Наконец он решился, позвонил. После томительной минуты ожидания (значит, Нины нет дома — она сразу бы вышла на его звонок) дверь приотворилась, и он боком протиснулся в маленькую и совершенно темную переднюю. Из душного сумрака, пахнувшего почему-то валерьянкой и цикорием, донесся слабый голос:
— Сюда идите! Вам кого же угодно?
Гриша шагнул к светящейся щели — очевидно, это был вход в комнату — и увидел на пороге высокую старуху с худым гордым лицом.
— Мне… Мне Нину Таланову, — проговорил он запинаясь.
Лицо у старухи стало еще более заносчивым.
Кутаясь в длинную, свисавшую до полу шаль, она сказала:
— Я — Нина Георгиевна Таланова.
У Гриши упало сердце. Он начал несвязно объяснять причину своего появления.
— Вы взволнованы! — повелительно воскликнула старуха. — Я всегда безошибочно угадываю это. Идите же сюда!
Она крепко взяла его за руку цепкими худыми пальцами и ввела в комнату, тесно уставленную мебелью в чехлах, с металлическими венками и портретами на стенах. Портретов было так много, что они закрывали все обои. Где-то неподалеку играли на рояле.
— Садитесь, — сказала старуха. — Садитесь же, говорю я вам!

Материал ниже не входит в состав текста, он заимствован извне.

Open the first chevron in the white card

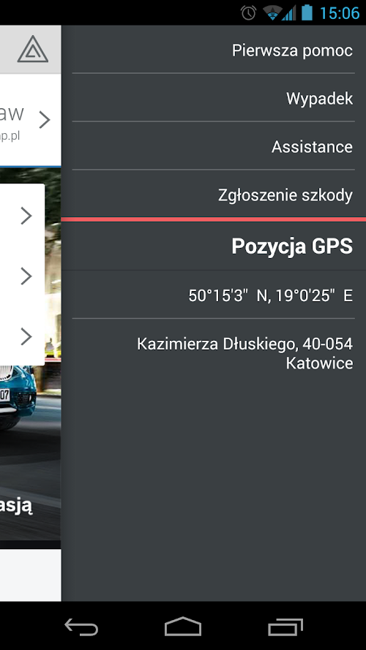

Она пристально вгляделась в Гришино лицо:
— Но как вы молоды! И как богаты! Вы богаты единственным достоянием человека — надеждами…
Прикрыв рукой лихорадочно блестевшие глаза, Нина Георгиевна продолжала:
— Позвольте, ведь вы же не могли видеть меня на сцене… Зачем же вы тогда пришли? Вот уже почти двадцать лет, как я не играю.

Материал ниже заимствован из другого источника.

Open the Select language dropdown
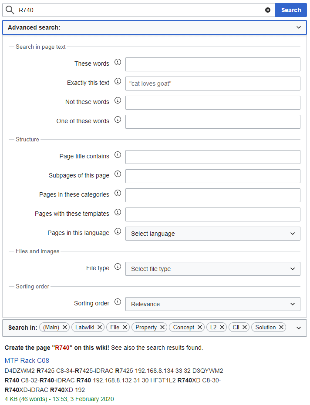Screen dimensions: 310x405 point(212,234)
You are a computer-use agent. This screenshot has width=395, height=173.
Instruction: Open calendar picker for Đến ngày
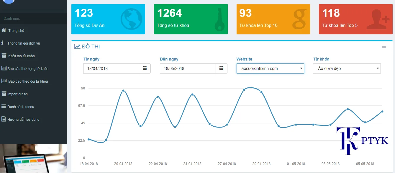(x=221, y=68)
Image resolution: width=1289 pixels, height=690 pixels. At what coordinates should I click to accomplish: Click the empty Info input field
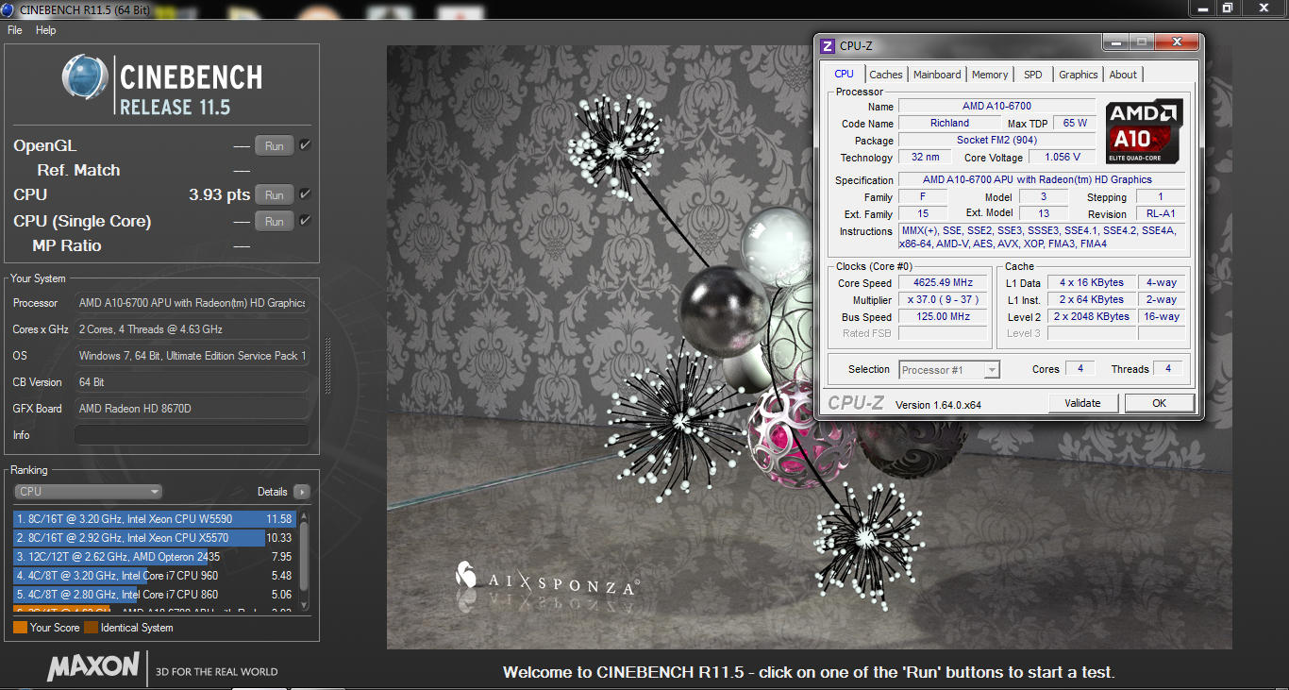[192, 435]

Гриша снова начал объяснять: какая ошибка… адресный стол… он вовсе не думал…
Но старуха не хотела слушать:
— Я нищая, у меня нет надежд! — По щекам ее вдруг потекли слезы. — А время уходит… жизнь уходит! Час за часом… день за днем… медленно, неслышно, как кровь из раны. Как кровь из открытой раны! — воскликнула она с силой.
Звуки рояля смолкли, и в комнату поспешно вошла тоненькая девушка в простом ситцевом платье.

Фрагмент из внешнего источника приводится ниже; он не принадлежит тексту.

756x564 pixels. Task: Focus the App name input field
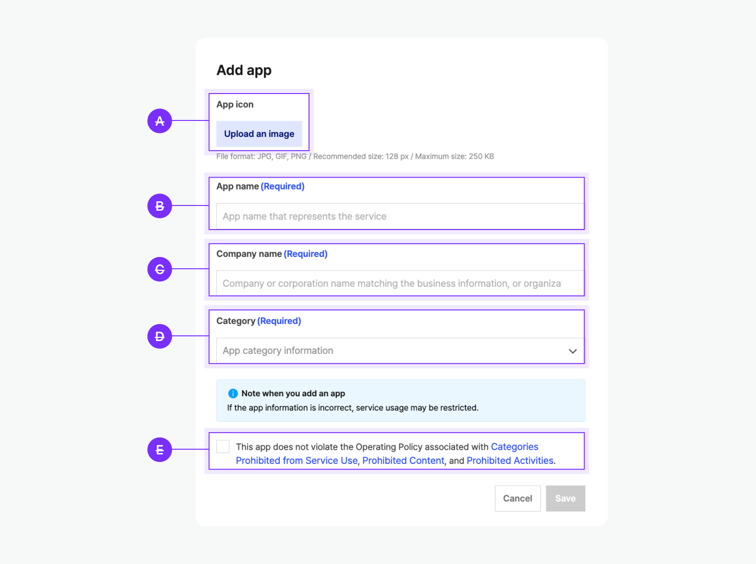click(400, 216)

— Как вы сюда попали? — строго спросила она Гришу, сдвинув брови и глядя на него упрямыми глазами. — Это все вы, бабушка! Опять вы не слушаетесь!
— Ну дай же мне с ним поговорить! — жалобно простонала старуха. — Я ведь всегда одна, всегда одна.
— И совсем вы не одна. Уходите! — велела девушка Грише. — Видите, как вы ее расстроили.
— Я ведь совсем не знал… Простите меня. — Григорий Шумов, сам расстроенный необычайно, заторопился к выходу.
— Вы, конечно, не виноваты, — прошептала девушка, выйдя с Гришей в переднюю. — Это я — села за рояль и не расслышала звонка. А ей нельзя видеть никого из посторонних. Теперь она весь день будет плакать… Ах нет, нет, молчите! При чем тут вы?
Выйдя из квартиры неизвестных ему Талановых, Гриша долго бродил по улицам.
Он забыл о своей неудаче: чего стоила она перед лицом настоящей человеческой боли? Какое прекрасное, гордое лицо было, вероятно, у этой старой актрисы в молодости! Конечно, она актриса. Она так любила сцену, что не выдержала разлуки с ней.
Поздно вечером он очутился незаметно для себя в Александровском саду, долго сидел там на скамейке у памятника путешественнику Пржевальскому, глядел на легкие колонны Адмиралтейства и уже почти закончил в своем воображении повесть о неизвестной ему актрисе, о жизни, которую он совсем не знал, когда почувствовал вдруг, что озяб, проголодался, из повести его ничего не выйдет и вообще он страшно несчастлив.
Он до того был несчастлив, что даже принялся утешать себя: может быть, еще не все потеряно. Многое еще впереди!
Впереди был университет.
Среди других зданий ничем особенным университет не выделялся.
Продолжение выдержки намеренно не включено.